The impact of two pharmaceutical risk-sharing agreements on pricing, promotion, and net health benefits.

Journal: Value In Health : The Journal Of The International Society For Pharmacoeconomics And Outcomes Research
Published:
Abstract

Objective: Health insurers are increasingly making use of risk-sharing agreements with drug manufacturers to manage uncertainties regarding the costs and effectiveness of new drugs. Several risk-sharing models exist including those based on sales volume, achievement of clinical thresholds, and achievement of cost-effectiveness thresholds. The objective of this article is to compare two risk-sharing arrangements and to investigate conditions under which each is preferable from the perspective of the payer and the manufacturer.

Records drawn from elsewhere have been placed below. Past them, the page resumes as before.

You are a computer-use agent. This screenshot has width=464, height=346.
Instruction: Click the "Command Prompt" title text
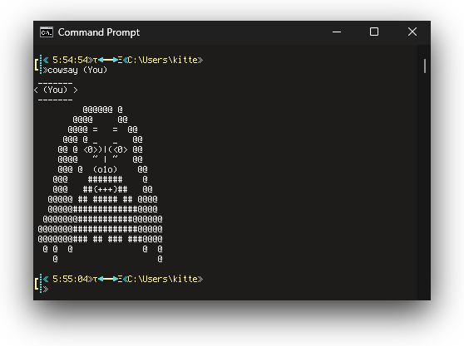coord(99,32)
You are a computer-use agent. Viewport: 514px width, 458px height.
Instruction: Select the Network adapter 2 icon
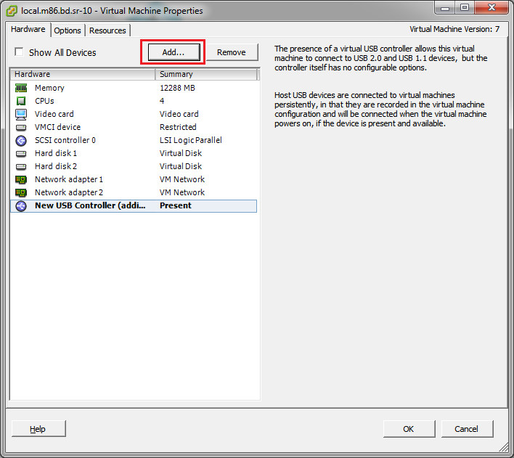(x=21, y=192)
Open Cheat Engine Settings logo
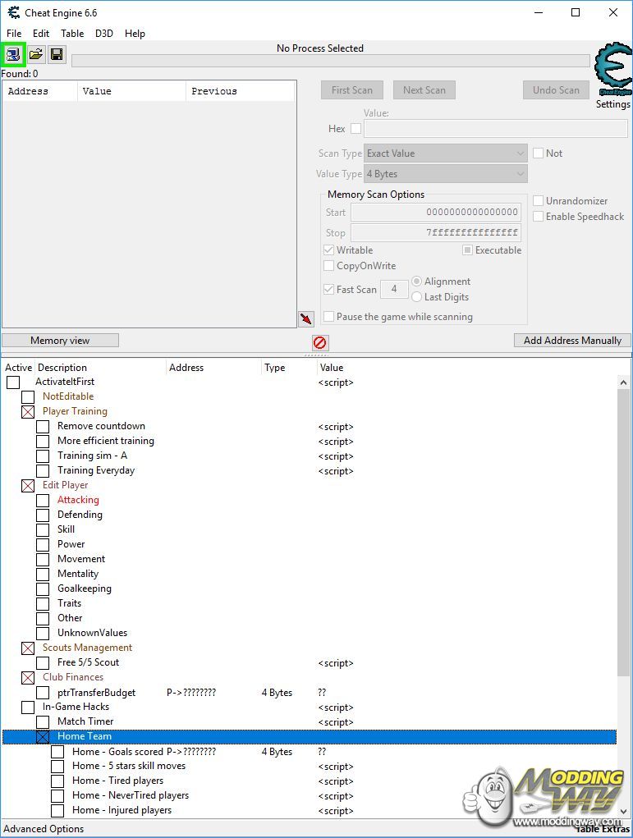Image resolution: width=633 pixels, height=838 pixels. click(x=612, y=71)
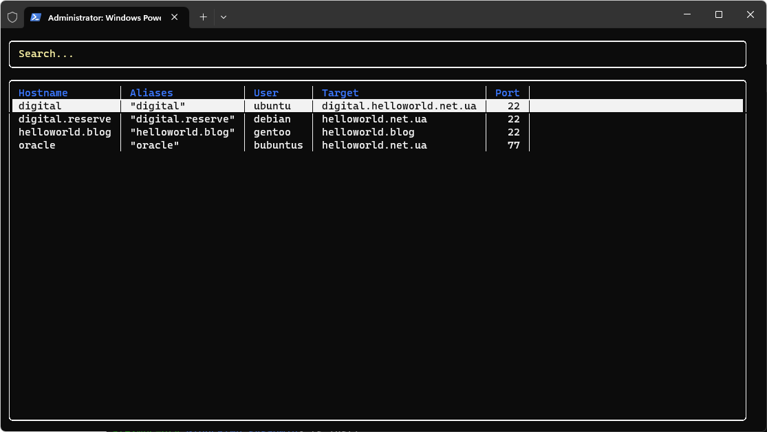Click the bubuntus user cell

pos(278,145)
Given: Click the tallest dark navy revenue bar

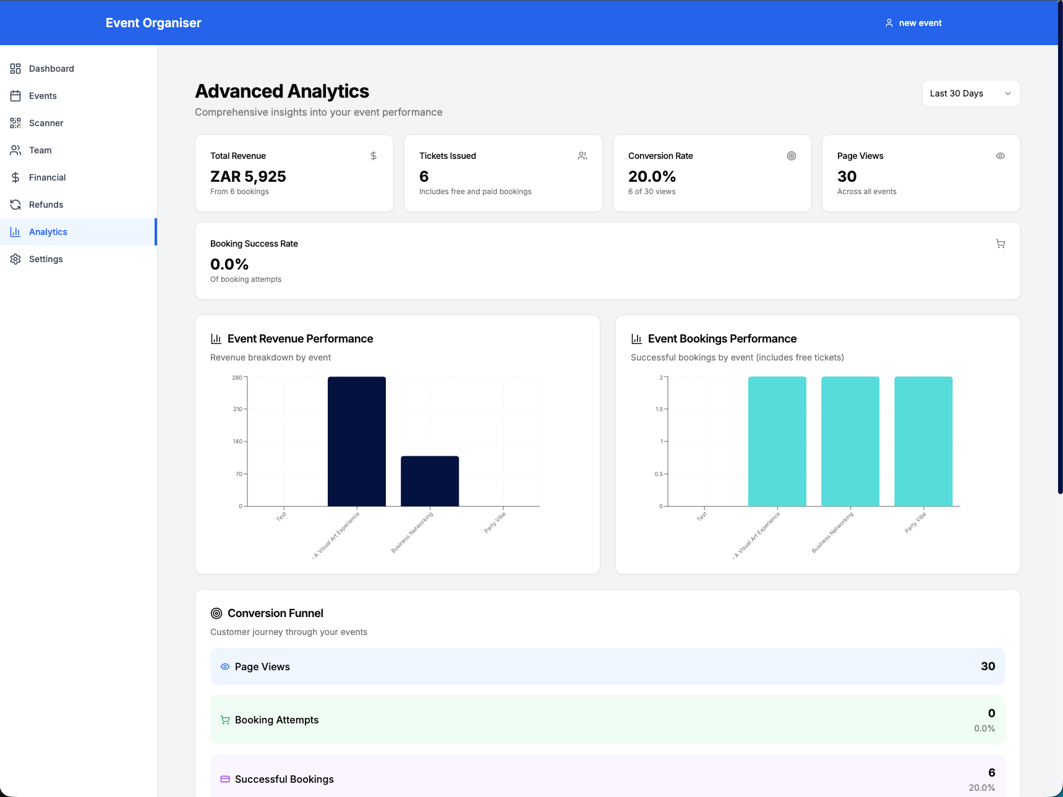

Methods: We develop two two-period models to compare two risk-sharing arrangements between a payer and a drug manufacturer in which there is uncertainty about the effectiveness of the new drug. In the first risk-sharing agreement, the drug is listed on a formulary in the first period but delisted in the second period if the net monetary benefit in the first period is negative. In the second risk-sharing agreement, the manufacturer pays a rebate in each period if the net monetary benefit in that period is negative.

Results: We show that the relative performance of the two arrangements depends on several factors and that neither arrangement is always preferred. Additionally, we are able to identify situations in which a payer and a manufacturer would prefer the same plan and other situations in which the two parties would disagree on which plan was most desirable.

Conclusions: Because neither risk-sharing arrangement is always preferred, payers and manufacturers must carefully consider the characteristics of their individual situation when entering into such contracts.